Word and item position data

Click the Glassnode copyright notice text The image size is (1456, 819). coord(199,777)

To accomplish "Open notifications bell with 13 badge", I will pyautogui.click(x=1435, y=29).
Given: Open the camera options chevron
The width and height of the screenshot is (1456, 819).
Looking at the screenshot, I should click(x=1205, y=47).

==

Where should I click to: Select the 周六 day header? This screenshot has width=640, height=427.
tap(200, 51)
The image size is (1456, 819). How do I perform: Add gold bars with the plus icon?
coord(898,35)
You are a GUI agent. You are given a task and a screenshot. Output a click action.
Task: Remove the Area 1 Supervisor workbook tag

WORK INSTRUCTIONS. Put the lines starting at the one containing "You are a GUI" and ending at the one containing "Task: Remove the" into a numbered list, leaving out blank lines.

ANSWER TO THIS TASK.
1. You are a GUI agent. You are given a task and a screenshot. Output a click action.
2. Task: Remove the Area 1 Supervisor workbook tag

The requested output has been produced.